Dude, 6.10 is the best IMO [It is 'edgy' in its stability but hasnt shown any severe problems yet]

What you missed doing was installing plugins and codecs properly and follow this for *writing to NTFS *
*ubuntuforums.org/showthread.php?t=217009

and for codecs, pass this
*sudo apt-get install gstreamer0.10-ffmpeg gstreamer0.10-gl gstreamer0.10-plugins-base \
gstreamer0.10-plugins-good gstreamer0.10-plugins-bad gstreamer0.10-plugins-bad-multiverse \
gstreamer0.10-plugins-ugly gstreamer0.10-plugins-ugly-multiverse libxine-extracodecs w32codecs *

[ make sure you have added these repos before passing the above command - 
*ubuntuguide.org/wiki/Ubuntu_Edgy#How_to_add_extra_repositories ]

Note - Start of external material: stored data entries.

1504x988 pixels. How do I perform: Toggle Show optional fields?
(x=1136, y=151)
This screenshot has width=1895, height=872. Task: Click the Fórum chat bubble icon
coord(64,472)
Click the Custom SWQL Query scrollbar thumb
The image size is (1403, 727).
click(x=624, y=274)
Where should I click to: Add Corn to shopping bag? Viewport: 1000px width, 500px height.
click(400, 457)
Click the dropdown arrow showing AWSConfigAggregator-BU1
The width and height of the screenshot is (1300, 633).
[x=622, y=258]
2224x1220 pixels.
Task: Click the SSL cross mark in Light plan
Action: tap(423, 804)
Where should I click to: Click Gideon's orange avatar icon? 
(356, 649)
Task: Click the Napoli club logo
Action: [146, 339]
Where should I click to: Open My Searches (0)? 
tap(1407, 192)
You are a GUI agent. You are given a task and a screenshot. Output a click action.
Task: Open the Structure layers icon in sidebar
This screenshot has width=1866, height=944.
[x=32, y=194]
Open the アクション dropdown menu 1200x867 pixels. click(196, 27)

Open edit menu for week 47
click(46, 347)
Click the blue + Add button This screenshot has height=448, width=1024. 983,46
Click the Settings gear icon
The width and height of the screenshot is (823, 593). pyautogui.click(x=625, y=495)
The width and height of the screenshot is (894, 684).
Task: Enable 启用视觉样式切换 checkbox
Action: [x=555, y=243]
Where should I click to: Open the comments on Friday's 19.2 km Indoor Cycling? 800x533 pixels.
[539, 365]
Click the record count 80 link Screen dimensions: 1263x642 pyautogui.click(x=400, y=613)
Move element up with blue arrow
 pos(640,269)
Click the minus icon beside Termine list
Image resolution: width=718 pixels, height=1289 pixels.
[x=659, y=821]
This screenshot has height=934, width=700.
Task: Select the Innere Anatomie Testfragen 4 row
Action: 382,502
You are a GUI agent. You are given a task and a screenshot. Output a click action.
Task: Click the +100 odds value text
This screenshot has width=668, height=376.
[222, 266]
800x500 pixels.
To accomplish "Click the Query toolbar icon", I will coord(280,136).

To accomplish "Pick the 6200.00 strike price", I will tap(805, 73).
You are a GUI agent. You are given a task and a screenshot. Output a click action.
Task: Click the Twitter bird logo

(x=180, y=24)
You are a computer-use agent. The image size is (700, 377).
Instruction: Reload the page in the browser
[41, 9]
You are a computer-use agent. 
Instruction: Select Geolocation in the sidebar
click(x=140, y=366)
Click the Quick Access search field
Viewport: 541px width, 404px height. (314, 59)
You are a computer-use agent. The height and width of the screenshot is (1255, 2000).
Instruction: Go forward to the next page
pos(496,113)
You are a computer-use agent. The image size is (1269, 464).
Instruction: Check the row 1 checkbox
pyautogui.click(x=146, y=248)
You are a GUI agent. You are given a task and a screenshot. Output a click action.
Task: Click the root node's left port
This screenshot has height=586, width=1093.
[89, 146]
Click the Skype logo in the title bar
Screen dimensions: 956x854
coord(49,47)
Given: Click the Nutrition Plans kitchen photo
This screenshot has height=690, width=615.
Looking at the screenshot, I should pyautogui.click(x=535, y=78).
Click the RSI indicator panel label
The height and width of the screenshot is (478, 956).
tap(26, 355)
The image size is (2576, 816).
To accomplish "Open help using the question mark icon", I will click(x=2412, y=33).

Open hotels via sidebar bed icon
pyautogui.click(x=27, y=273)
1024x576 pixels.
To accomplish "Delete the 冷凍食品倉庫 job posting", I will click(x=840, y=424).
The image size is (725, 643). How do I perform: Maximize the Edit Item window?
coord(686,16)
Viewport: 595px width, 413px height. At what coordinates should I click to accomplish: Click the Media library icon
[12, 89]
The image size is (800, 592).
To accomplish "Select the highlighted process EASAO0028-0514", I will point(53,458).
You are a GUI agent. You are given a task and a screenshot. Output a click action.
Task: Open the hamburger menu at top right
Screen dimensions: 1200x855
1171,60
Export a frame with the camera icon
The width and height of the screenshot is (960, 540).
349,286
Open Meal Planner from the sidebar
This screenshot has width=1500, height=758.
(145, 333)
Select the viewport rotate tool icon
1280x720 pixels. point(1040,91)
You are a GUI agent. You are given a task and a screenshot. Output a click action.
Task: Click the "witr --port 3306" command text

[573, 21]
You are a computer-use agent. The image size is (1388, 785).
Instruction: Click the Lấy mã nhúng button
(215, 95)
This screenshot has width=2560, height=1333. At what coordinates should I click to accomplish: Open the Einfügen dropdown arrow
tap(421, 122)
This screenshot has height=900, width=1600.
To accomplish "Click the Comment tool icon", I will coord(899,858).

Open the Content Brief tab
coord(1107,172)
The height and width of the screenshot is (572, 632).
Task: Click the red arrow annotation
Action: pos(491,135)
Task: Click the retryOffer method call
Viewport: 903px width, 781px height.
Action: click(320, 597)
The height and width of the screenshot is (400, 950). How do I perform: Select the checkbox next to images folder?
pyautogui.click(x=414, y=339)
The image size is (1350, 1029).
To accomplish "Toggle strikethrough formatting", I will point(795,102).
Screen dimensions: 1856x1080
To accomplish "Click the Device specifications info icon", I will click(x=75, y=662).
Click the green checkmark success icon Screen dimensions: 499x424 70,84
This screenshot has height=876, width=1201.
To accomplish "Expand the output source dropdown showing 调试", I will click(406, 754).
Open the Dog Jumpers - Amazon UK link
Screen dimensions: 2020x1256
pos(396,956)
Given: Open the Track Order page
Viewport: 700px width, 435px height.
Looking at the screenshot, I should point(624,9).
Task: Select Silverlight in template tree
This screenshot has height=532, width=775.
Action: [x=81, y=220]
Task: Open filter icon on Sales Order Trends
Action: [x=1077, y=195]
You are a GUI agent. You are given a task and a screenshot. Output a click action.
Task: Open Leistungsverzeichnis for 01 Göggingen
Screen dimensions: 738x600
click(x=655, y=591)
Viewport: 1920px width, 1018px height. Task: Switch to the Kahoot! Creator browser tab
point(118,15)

For installing Azureus, see here, manual install in few easy commands,
*ubuntuguide.org/wiki/Ubuntu_Edgy#How_to_install_P2P_BitTorrent_Client_.28Azureus.29
Follow the alternative method, the best you can do!

Plus, are you sure you installed java from Sun before installing Azureus ? Do it like:
*sudo apt-get install sun-java5-jre sun-java5-plugin*

All said, Edgy is the best! (6.10)


----------



## mehulved (Dec 17, 2006)

*Re: Ubuntu Dapper ( 6.06 ) | vs.| Ubunut Edgy (6.10)*

Wait till feisty. Already a couple of people at neowin are praising the hardware detection a few more improvements. And multimedia support is one of them.
You can download it's alpha version and run it as a live cd.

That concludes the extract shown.